Remote sensing is a method to acquire information about an object or phenomenon, defined as a target, without making physical contact with it. This technique is one of the most growing approaches in Earth Science disciplines thanks to its quite inexpensive and time-saving capabilities.
Currently, the term Remote sensing generally refers to the use of satellites- based sensors that exploit the electromagnetic radiation (with different wavelengths, depending on the type of system) to detect and classify objects on Earth. These sensors can be split in two main categories:
- Active: the sensor emits and receive the electromagnetic radiation with their own light source and independently by the weather conditions. Indeed, they have night-and-day and all-weather capabilities. RADAR (radio waves) and LiDAR (laser light) are examples of active remote sensing.
- Passive: the sensor needs a light source, typically the Sun, to emit the radiation and is subjected to the presence on clouds in the atmosphere. Examples of this kind of sensors are meteorological, optical or infrared systems.
We apply both active and passive systems to investigate geological and environmental processes, such as earthquakes, landslides, subsidence, etc. Passive systems allows to recognize and classify vegetation, urban vs wet regions, and geological formations; while active systems are used to detect ground deformations with high precision (order of few millimetres).

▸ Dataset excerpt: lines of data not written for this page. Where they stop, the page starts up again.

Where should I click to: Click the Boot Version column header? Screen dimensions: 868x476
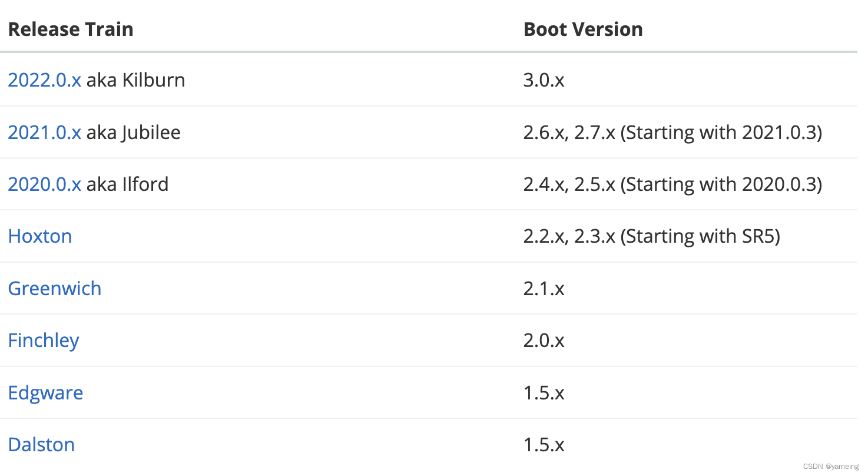[x=583, y=29]
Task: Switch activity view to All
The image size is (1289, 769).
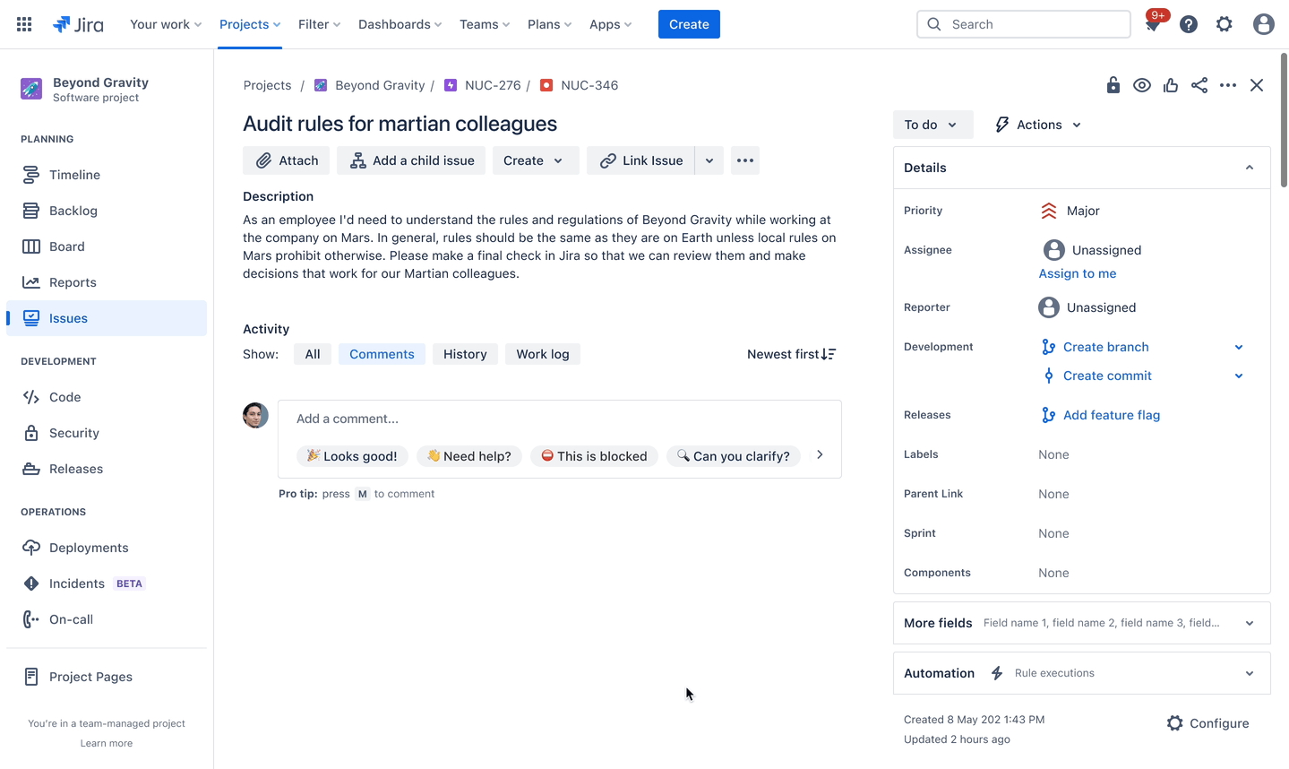Action: (312, 353)
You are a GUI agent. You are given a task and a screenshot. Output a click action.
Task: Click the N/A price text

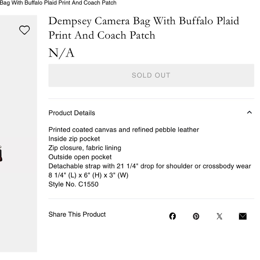click(61, 53)
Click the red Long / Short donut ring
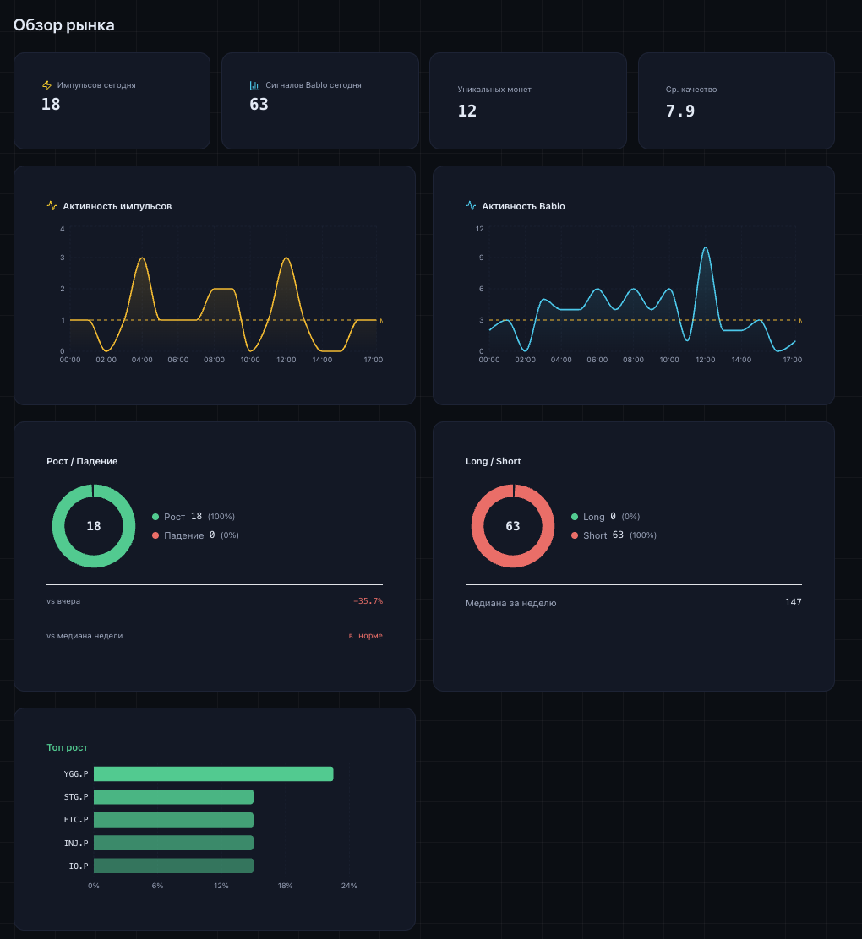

Our research group is familiar with optical images taken from satellites (as the most recent Landsat 8) and Unmanned Aerial Vehicles (UAV) for multi-spectral investigations, thematic maps formation, and 3D point clouds modelling. Another field of expertise is the use of satellite-based multi-resolution SAR images (as Sentinel-1 and Cosmo-SkyMed) to form differential interferograms for DInSAR analyses and precise ground displacement measurements.